* **DOCUMENT**:
I look in the rearview mirror at the empty seats behind me and I smile. Six months ago, those empty seats would have been a reminder of an empty womb and a bottomless hole in my heart; time and perspective can change everything. Now I look at those empty seats and I see hope – I see a future – I see God’s Grace.

We attended our fist “real” parenting class tonight and focused mainly on how a child feels when he or she is removed from his/her home. Think about that for a minute – what plans do you have for tomorrow and the next day? Imagine being taken away from everything that is familiar to you – the birthday party that was scheduled for next Saturday, your best friend next door, even your mom and dad. It’s all gone in a heartbeat. Regardless of the condition you live in, you are terrified when you’re taken away. I wonder what that is like for a 1 year old….a 2 year old? Pray for our kids, wherever they are tonight. Pray that God will protect them and give them a sense of peace in whatever situation they are in. Pray that someone is hugging them and showering them with kisses.

* **DATASET EXCERPT**:
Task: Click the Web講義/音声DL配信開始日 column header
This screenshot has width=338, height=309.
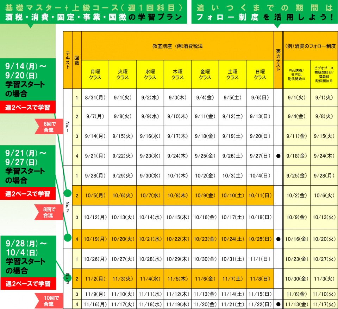Action: [296, 75]
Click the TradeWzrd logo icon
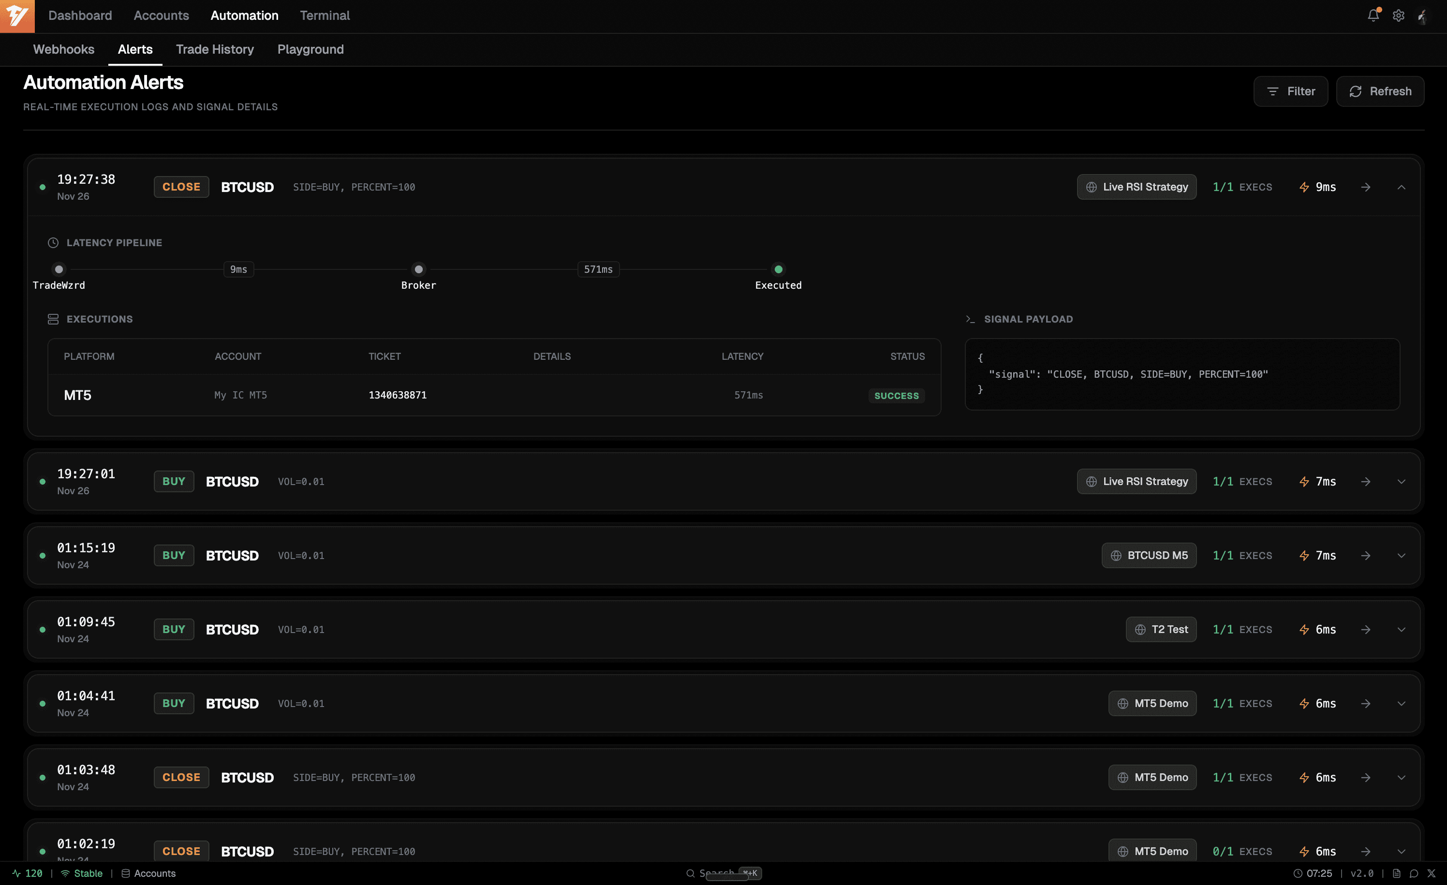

* **WHAT TO DO**:
1. In the passage on the parenting class, what was the class mainly about?
2. Write out the passage on the parenting class between "We attended our" and "them with kisses.", inclusive.

* **EXPECTED RESULTS**:
1. It focused mainly on how a child feels when he or she is removed from his or her home.

2.
We attended our fist “real” parenting class tonight and focused mainly on how a child feels when he or she is removed from his/her home. Think about that for a minute – what plans do you have for tomorrow and the next day? Imagine being taken away from everything that is familiar to you – the birthday party that was scheduled for next Saturday, your best friend next door, even your mom and dad. It’s all gone in a heartbeat. Regardless of the condition you live in, you are terrified when you’re taken away. I wonder what that is like for a 1 year old….a 2 year old? Pray for our kids, wherever they are tonight. Pray that God will protect them and give them a sense of peace in whatever situation they are in. Pray that someone is hugging them and showering them with kisses.